Actually, this use of language for effect rather than for sense, this notion that if you bundle enough images together somehow they will create an impression of something awesome, brings me to another problem I have with the story. There is a carelessness here that is evident both in the way the language is used and the story that the language is used to tell. When we are told, for instance, that “Red wins a battle between starfleets in the far future,” you wonder, given that the characters wander freely back and forth through time, what is meant by far future? Far future of what? That is thoughtless writing. But then, on the evidence of this story, I don’t think that either El-Mohtar or Gladstone has sat down to work out what a time war might be like and how it might be structured. Presumably Red and Blue are immortal (or at least as near immortal as makes no difference) agents who travel backwards and forwards through time changing events in order to create a different future that favours their side. So far so simple, but then Red tells us that “strands bud Atlantises to thwart her,” that 30 or 40 times she has walked away from a different sinking island. So there are multiple timelines; changing one event doesn’t change the future, it just births a new timeline. In which case, what are they fighting for? What could possibly constitute a victory, or a defeat, in such a situation. If everything goes wrong, then there is another timeline where everything has gone right. And if there can be no victory, there can be no cause for war. How do you go to war with an enemy who has just got everything they want in a different timeline? Over and over again throughout the novel I came up against the same notion: that none of this makes sense. There is a time war not because there is any functional purpose in the war, but because the authors need their two lovers to be on opposite sides in a conflict. This is Romeo and Juliet with two Juliets but otherwise no change: starcrossed lovers on either side of an age-old quarrel they cannot repair, needing to keep their affair secret, and leading to seeming death. Make the houses of Montague and Capulet into the enemy camps in a time war and lo you render the whole thing science fiction.

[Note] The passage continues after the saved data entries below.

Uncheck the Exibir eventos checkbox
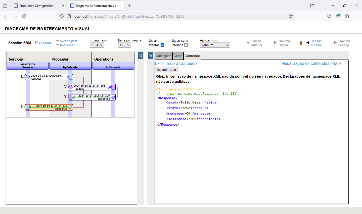The width and height of the screenshot is (362, 214). 162,45
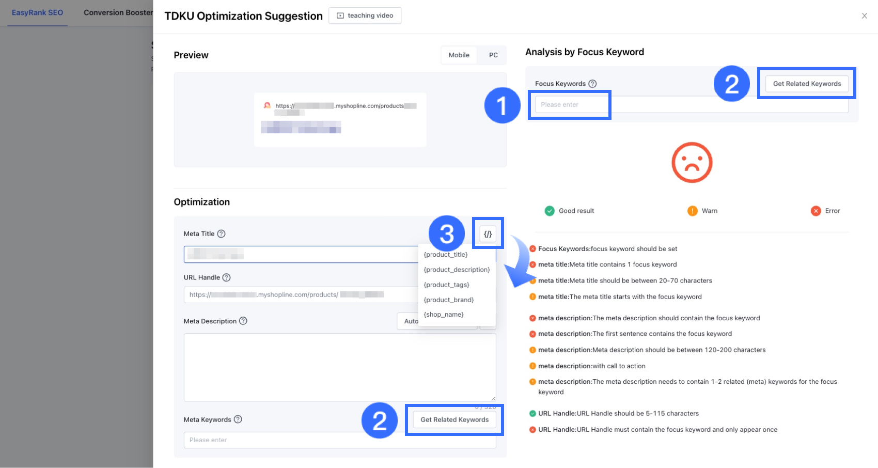Click Get Related Keywords beside Meta Keywords
This screenshot has width=878, height=468.
point(454,419)
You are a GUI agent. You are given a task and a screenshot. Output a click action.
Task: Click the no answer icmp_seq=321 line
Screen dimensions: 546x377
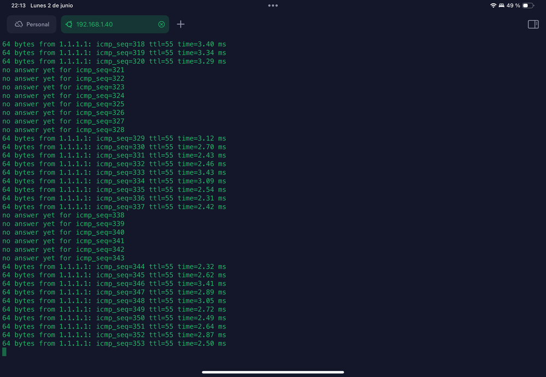tap(63, 70)
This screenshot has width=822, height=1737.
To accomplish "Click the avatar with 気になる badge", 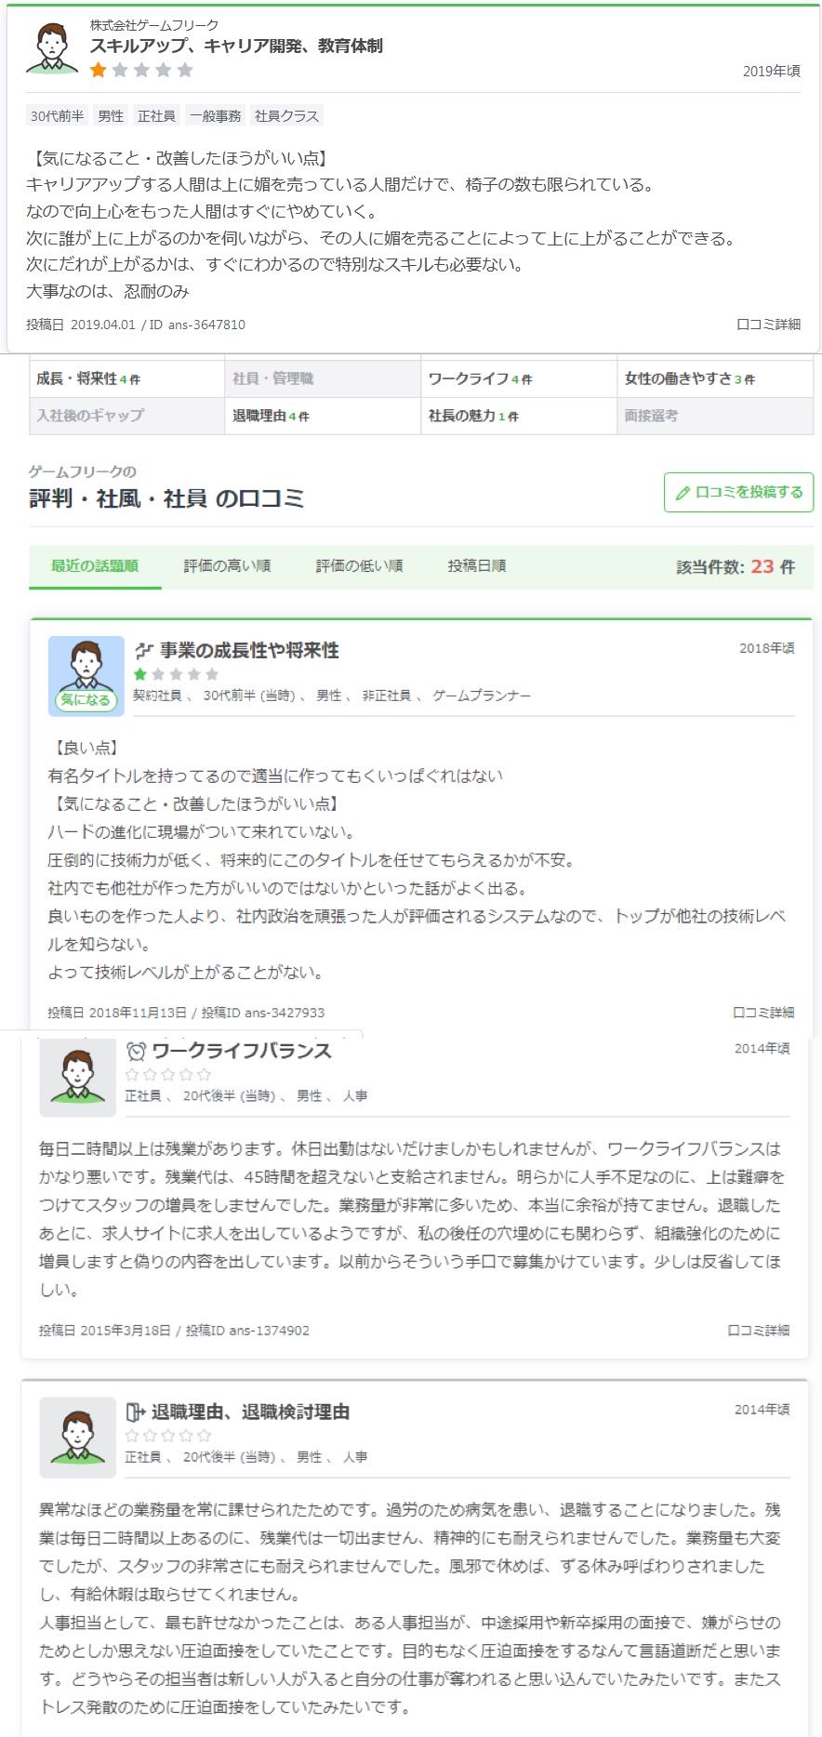I will pos(86,676).
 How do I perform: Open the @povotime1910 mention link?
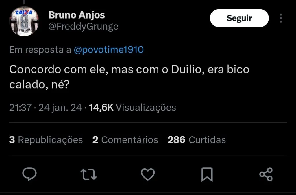click(109, 50)
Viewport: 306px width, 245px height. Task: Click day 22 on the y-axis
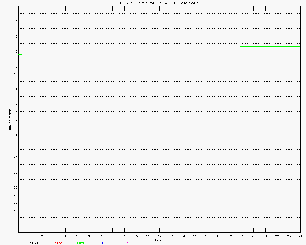15,165
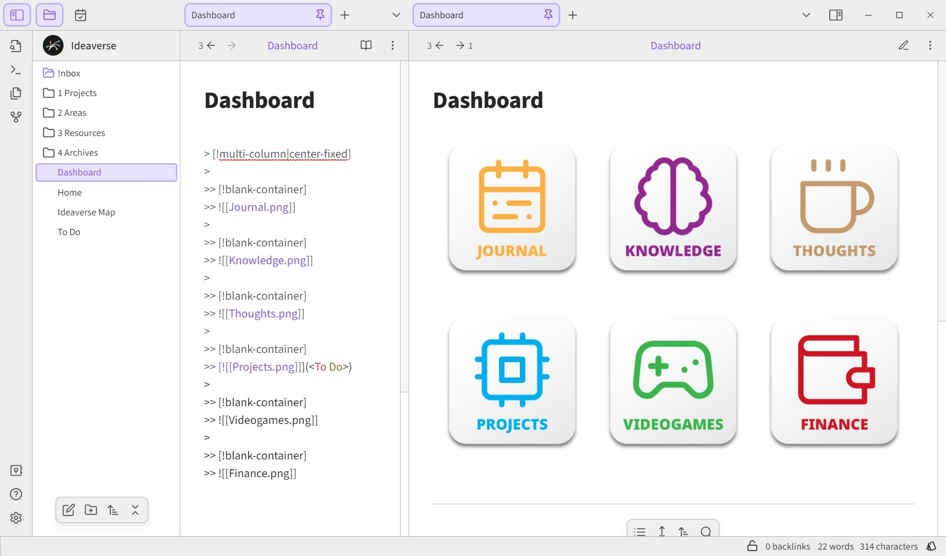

Which not only gets at the shortcomings of sidestepping such narrative lifting, but also demonstrates how pervasive that sidestepping is, or has been, or could become, in SF as it’s currently spoke, and begins to get at how frustrating those sidesteps can be, but, I mean, you don’t need me to tell you that, you saw WandaVision, right? —So I turn what William Empson said, about old bad poetry: “This belief,” he said, of the notion that atmosphere—the taste left in the head—is all, and conveyed in some fundamentally unknowable way as a byproduct of meaning, independent of grammar, unsusceptible of analysis:

This belief may in part explain the badness of much nineteenth-century poetry, and how it came to be written by critically sensitive people. They admired the poetry of previous generations, very rightly, for the taste it left in the head, and, failing to realise that the process of putting such a taste into a reader’s head involves a great deal of work which does not feel like a taste in the head while it is being done, attempting, therefore, to conceive a taste in the head and put it straight on to their paper, they produced tastes in the head which were in fact blurred, complacent, and unpleasing.

The taste in the head—the sylph—is the shiveringly unspeakable concatenation of desire, doubt, belief, of wonder and of terror, brought on by seeing a dinosaur; one does not put down that taste merely by showing the audience a dinosaur. You can’t make me feel like I’m in a room with a vampire by telling me a vampire has entered the room. The narrative lift is all. —And if it turns out your narrative lifting is up to the task of making me feel the actual staggering weight of walking away from thirty or forty sinking Atlantises (why else reach for such overkill?), one after an apocalyptic other, or putting me in the same room as a snarkily magical génocidaire, well. —It’s not you, honest. It’s me. Maybe I’m getting old.